_PROBLEM_
Go over the listing below line by line, and return each one holding the string "computer".

_SUPPLIED ENTRIES_
────────────────

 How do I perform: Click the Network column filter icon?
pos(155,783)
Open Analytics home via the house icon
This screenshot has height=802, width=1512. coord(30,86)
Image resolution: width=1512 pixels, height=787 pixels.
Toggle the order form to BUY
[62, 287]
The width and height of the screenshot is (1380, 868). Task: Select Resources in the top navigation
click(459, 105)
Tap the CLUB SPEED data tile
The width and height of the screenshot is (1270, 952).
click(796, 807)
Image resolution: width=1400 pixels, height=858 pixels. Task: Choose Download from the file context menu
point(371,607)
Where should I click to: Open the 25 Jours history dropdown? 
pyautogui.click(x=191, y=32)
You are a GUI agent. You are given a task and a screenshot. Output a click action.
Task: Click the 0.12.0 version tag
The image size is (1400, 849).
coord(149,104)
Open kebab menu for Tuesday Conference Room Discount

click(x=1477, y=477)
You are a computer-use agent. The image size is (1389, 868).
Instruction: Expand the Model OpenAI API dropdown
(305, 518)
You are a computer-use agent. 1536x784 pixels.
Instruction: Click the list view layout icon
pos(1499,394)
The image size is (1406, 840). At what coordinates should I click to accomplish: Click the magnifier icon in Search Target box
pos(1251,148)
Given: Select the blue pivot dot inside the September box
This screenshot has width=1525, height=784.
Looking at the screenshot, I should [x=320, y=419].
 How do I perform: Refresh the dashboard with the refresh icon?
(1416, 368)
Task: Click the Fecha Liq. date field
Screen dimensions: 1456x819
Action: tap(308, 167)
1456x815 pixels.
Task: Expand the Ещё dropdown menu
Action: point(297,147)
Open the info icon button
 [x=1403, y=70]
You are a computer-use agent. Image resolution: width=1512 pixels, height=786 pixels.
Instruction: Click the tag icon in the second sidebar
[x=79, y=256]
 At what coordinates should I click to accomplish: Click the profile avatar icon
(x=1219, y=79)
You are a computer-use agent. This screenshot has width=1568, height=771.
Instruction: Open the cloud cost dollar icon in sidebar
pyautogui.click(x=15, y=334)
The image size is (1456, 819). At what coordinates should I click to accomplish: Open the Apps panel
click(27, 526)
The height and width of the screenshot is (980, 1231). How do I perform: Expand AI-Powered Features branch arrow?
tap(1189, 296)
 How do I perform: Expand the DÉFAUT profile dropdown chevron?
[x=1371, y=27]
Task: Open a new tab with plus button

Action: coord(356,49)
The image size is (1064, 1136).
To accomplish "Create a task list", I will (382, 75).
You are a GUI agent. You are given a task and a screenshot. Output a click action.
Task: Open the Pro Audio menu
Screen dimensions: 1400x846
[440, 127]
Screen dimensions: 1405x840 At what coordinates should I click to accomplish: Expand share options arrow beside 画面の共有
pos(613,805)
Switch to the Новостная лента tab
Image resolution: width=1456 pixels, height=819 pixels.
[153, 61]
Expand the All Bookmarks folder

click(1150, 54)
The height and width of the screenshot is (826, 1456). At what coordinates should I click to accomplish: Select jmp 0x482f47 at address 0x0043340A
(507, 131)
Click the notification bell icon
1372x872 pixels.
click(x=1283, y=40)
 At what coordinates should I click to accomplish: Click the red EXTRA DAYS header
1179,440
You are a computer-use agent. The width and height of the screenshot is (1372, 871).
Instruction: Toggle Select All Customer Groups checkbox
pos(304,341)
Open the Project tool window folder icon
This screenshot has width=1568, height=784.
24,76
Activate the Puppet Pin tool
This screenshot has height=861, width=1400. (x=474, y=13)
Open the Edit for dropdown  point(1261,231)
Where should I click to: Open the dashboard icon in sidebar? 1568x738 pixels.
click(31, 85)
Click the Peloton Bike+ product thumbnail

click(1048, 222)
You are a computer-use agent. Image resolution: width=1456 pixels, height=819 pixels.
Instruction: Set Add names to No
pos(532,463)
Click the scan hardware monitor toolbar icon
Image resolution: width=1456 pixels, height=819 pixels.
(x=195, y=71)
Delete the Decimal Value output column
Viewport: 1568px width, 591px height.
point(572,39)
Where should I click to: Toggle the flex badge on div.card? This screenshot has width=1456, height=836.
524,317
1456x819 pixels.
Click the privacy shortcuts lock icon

────────────────

_TASK OUTPUT_
You are a computer-use agent. The image size is (1389, 868).
You are a computer-use agent. 1536x784 pixels.
You are a computer-use agent. Image resolution: width=1512 pixels, height=786 pixels.
You are a computer-use agent. This screenshot has width=1568, height=771.
You are a computer-use agent. The width and height of the screenshot is (1372, 871).
You are a computer-use agent. Image resolution: width=1456 pixels, height=819 pixels.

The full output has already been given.